Tutorial: First Schema Change in 5 Minutes

Database CI/CD

Bytebase Database CI/CD provides a complete platform for managing database changes throughout the development lifecycle. By eliminating direct database access and enforcing structured processes, it ensures every change is safe, reviewed, and auditable.

The Database CI/CD Lifecycle

Every database change in Bytebase follows a structured lifecycle, regardless of which workflow you choose:

1. Plan Change

Define what needs to change—whether it’s a schema migration (DDL) or data modification (DML). Changes can target:
  • A single database
  • Multiple selected databases
  • A Database Group (databases sharing the same schema)

2. Automatic SQL Review

Built-in SQL advisor validates every change before execution using configurable Review Policies:
  • Syntax validation: Catch SQL errors before deployment
  • Schema rules: Naming conventions, data types, and structure standards
  • Performance checks: Missing indexes, inefficient queries, table scans
  • Security policies: Prevent unsafe operations and data exposure
  • Backward compatibility: Ensure changes won’t break existing applications
  • Best practices: Enforce organizational and industry standards
You can configure SQL Review Policies at the environment or project level to enforce your team’s specific standards and requirements.

3. Approval Process

Flexible approval mechanisms based on your workflow choice:
  • UI-Driven: Built-in multi-level approval within Bytebase
  • GitOps:
    • Leverage pull request reviews in GitHub/GitLab/Bitbucket
    • Integrate with external systems like ServiceNow, Jira, or custom approval workflows
  • Risk-based routing: Automatic approval for low-risk dev changes, mandatory reviews for production

4. Multi-Environment Rollout Pipeline

Changes progress through your environments in a controlled pipeline:
  • Stage-by-stage promotion: Dev → Test → Staging → Production
  • Configurable deployment paths: Define custom environment chains
  • Database Groups per stage: Different database sets for each environment
  • Gated progression: Manual or automatic promotion between stages
  • Environment-specific policies: Different review rules per stage
Within each stage, deployments execute with precision:
  • Parallel execution: Deploy across Database Groups simultaneously
  • Sequential ordering: Respect dependencies between databases
  • Real-time monitoring: Track progress and view execution logs
  • Automatic retry: Handle transient failures gracefully

5. Rollback Capabilities

Instant recovery when things go wrong:
  • DML Instant Rollback: One-click recovery for UPDATE/DELETE operations
  • Schema Rollback: Generate reverse migration scripts for DDL changes
  • Automatic backup before risky DML operations

6. Schema Monitoring

Detect schema drift when changes occur outside the CI/CD pipeline, ensuring your databases remain in their expected state.

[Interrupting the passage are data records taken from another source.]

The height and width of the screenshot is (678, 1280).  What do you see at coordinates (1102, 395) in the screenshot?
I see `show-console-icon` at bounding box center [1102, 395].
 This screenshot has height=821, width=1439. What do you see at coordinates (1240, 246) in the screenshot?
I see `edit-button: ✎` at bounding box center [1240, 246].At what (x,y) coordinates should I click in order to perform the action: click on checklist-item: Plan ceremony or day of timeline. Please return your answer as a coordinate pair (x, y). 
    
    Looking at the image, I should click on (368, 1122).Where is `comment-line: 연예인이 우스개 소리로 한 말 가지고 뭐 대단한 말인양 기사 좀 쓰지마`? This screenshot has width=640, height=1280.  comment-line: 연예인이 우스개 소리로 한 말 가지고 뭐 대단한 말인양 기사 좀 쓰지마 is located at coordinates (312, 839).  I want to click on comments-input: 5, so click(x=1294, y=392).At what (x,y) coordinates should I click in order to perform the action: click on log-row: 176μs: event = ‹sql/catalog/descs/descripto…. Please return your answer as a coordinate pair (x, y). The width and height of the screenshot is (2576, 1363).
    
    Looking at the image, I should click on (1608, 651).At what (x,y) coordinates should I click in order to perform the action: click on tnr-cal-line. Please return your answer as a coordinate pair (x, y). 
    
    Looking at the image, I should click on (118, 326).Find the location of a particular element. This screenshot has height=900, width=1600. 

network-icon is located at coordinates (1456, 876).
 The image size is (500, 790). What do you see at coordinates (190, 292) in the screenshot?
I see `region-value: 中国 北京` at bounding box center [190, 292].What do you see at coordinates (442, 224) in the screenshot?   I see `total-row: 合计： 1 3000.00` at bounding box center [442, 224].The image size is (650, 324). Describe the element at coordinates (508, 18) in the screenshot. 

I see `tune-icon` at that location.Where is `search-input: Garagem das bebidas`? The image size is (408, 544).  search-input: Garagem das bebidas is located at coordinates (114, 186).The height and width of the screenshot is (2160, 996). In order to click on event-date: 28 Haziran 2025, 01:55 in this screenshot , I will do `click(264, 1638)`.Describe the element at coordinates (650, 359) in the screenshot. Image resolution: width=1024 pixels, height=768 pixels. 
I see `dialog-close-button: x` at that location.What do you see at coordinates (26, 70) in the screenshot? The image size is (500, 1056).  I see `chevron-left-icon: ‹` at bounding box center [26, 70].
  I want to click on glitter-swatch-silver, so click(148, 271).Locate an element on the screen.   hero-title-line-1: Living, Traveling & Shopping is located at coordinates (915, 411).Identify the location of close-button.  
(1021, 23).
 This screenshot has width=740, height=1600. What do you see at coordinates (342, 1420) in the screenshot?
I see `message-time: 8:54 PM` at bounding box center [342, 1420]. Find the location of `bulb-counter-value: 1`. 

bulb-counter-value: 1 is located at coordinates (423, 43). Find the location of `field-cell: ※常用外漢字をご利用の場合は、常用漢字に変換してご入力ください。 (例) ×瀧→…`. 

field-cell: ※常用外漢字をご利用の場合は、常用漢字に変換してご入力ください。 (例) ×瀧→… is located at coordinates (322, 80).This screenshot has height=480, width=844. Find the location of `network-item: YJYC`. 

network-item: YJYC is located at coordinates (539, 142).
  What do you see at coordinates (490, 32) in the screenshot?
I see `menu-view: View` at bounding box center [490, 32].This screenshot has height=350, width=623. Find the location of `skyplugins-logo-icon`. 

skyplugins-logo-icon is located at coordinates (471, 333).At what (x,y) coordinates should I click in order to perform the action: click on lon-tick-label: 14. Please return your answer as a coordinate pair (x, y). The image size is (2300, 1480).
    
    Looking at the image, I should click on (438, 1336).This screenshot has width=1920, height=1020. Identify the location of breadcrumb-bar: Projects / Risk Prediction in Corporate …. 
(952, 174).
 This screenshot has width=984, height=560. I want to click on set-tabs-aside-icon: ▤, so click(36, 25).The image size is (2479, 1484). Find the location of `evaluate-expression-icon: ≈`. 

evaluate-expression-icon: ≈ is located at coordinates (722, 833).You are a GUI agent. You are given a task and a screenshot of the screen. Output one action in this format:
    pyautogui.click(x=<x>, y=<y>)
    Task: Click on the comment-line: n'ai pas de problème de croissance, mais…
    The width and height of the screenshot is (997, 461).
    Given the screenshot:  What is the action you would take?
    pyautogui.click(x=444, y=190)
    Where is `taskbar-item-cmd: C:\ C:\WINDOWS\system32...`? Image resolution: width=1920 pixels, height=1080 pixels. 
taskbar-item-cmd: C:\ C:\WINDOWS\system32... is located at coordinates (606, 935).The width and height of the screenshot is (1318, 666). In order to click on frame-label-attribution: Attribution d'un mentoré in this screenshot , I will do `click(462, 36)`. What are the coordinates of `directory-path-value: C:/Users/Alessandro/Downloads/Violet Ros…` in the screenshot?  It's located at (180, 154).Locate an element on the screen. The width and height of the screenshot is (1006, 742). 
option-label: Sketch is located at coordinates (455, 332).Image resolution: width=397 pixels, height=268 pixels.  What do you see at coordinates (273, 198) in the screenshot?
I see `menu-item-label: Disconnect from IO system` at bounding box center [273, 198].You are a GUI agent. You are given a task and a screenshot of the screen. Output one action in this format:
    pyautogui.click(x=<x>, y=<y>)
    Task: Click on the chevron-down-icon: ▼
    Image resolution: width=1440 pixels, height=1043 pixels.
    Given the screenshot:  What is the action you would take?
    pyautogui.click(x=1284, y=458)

Batch Changes with Database Groups

Deploy changes at scale using Database Groups—logical collections of databases that share the same schema:
  • Multi-tenant SaaS: Update all tenant databases simultaneously
  • Geographic distribution: Roll out to regional databases in controlled waves
  • Environment management: Group databases by dev/staging/prod for systematic promotion
Database Groups enable you to manage 10 or 10,000 databases with the same effort.

Choose Your Workflow

Bytebase offers two workflows to integrate with your existing processes:

UI-Driven Workflow

Visual, self-contained workflow managed entirely through Bytebase console

GitOps Workflow

Code-first approach integrated with your Git provider (GitHub, GitLab, Bitbucket) and CI/CD pipeline

Which Workflow Should You Choose?

Choose UI-Driven Workflow If:

You prefer visual interfaces — Point-and-click change management with immediate feedback You need centralized control — All database changes managed in one dedicated platform Multiple teams involved — DBAs, security, and compliance teams need visibility and approval rights No existing CI/CD for databases — Get started quickly without setting up additional infrastructure Ad-hoc changes are common — Hotfixes and emergency changes need quick turnaround Best for: Teams establishing database DevOps practices, organizations with dedicated DBAs, enterprises requiring multi-level approvals Learn more about UI-Driven Workflow →

Choose GitOps Workflow If:

Database schema = Application code — Migration scripts live alongside your application Existing CI/CD pipelines — Database changes follow your established deployment process Developer-centric culture — Engineers own the full stack including database Git is your source of truth — All changes tracked through version control Automation first — Minimize manual intervention in deployments Best for: DevOps teams, microservices architectures, organizations practicing Infrastructure-as-Code Learn more about GitOps Workflow →

Can I Use Both?

Yes! Many teams use both workflows:
  • GitOps for routine application deployments
  • UI-Driven for complex migrations, hotfixes, or sensitive production changes
  • Different workflows for different teams or projects
Both workflows share the same underlying CI/CD lifecycle, ensuring consistency regardless of how changes are initiated.